## Source document:
= Cliodynamics =

Mathematical modeling of historical processes

Cliodynamics (/ˌkliːoʊdaɪˈnæmɪks/) is a transdisciplinary area of research that integrates cultural evolution, economic history/cliometrics, macrosociology, the mathematical modeling of historical processes during the longue durée, and the construction and analysis of historical databases.

Cliodynamics seeks to treat history as science. Its proponents develop theories intended to explain such dynamical processes as the rise and fall of empires, population booms and busts, and the spread and disappearance of religions. These theories are translated into mathematical models, whose predictions are then tested against data; building and analyzing massive databases of historical and archaeological information is therefore one of the central goals of cliodynamics. Critics, however, reject the premise that complex historical societies can be reduced to quantifiable points in phase space, or that historical mechanisms can be organized into a stable, time-invariant explanatory system.

## What this exercise asks:
**1.** Name every field or activity that the cliodynamics article says this area of research integrates.
**2.** Resume the cliodynamics article after its final sentence and carry the discussion forward.

## Provided data:

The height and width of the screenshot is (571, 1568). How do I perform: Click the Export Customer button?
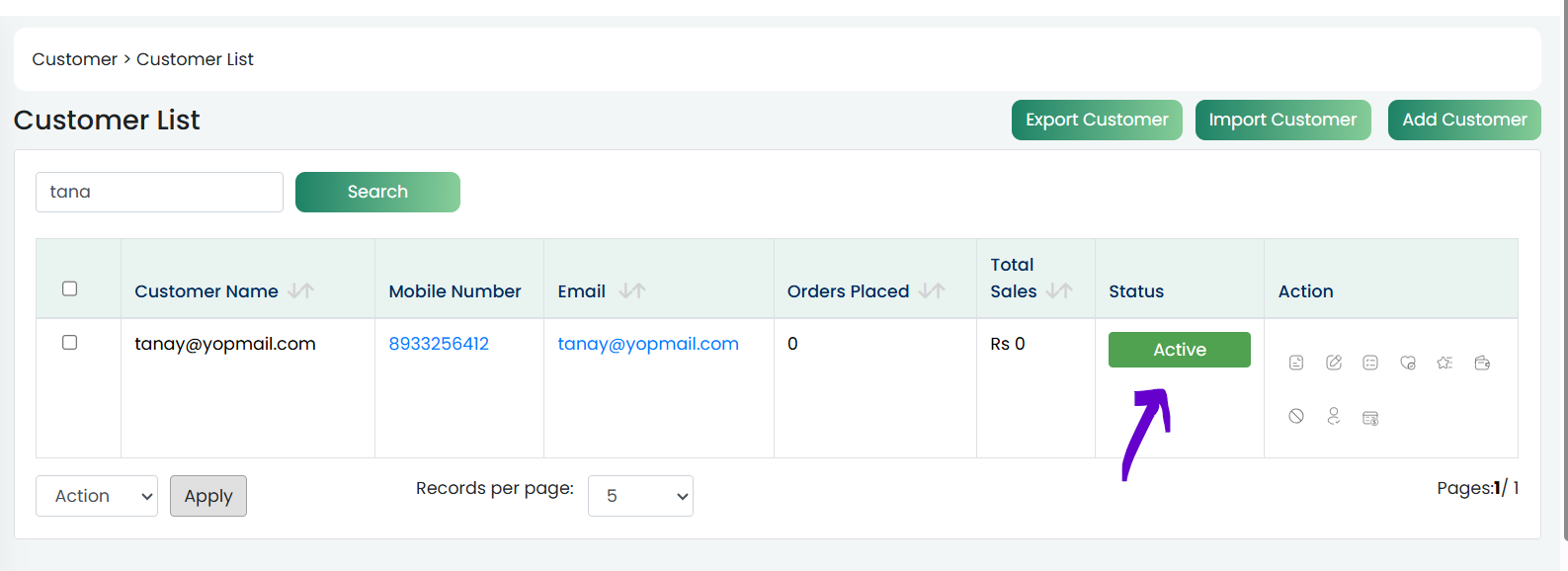1097,120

## The results:
**1.**
- Cultural evolution
- Economic history/cliometrics
- Macrosociology
- The mathematical modeling of historical processes during the longue durée
- The construction and analysis of historical databases

**2.**
==Etymology==
The word cliodynamics is composed of clio- and -dynamics. In Greek mythology, Clio is the muse of history. Dynamics, most broadly, is the study of how and why phenomena change with time.

The term was initially coined by Peter Turchin in 2003, and can be traced to the work of such figures as Ibn Khaldun, Alexandre Deulofeu, Jack Goldstone, Sergey Kapitsa, Randall Collins, John Komlos, and Andrey Korotayev.

==Mathematical modeling of historical dynamics==
Historical processes are dynamic, in that they change with time: populations increase and decline, economies expand and contract, states grow and collapse, and so on. As such, practitioners of cliodynamics apply mathematical models to explain macrohistorical patterns—things like the rise of empires, social discontent, civil wars, and state collapse.

== Research ==

===Areas of study===
As of 2016, the main directions of academic study in cliodynamics are:
- The coevolutionary model of social complexity and warfare, based on the theoretical framework of cultural multilevel selection
- The study of revolutions and rebellions
- Structural-demographic theory and secular cycles
- Explanations of the global distribution of languages benefited from the empirical finding that the geographic area in which a language is spoken is more closely associated with the political complexity of the speakers than with all other variables under analysis.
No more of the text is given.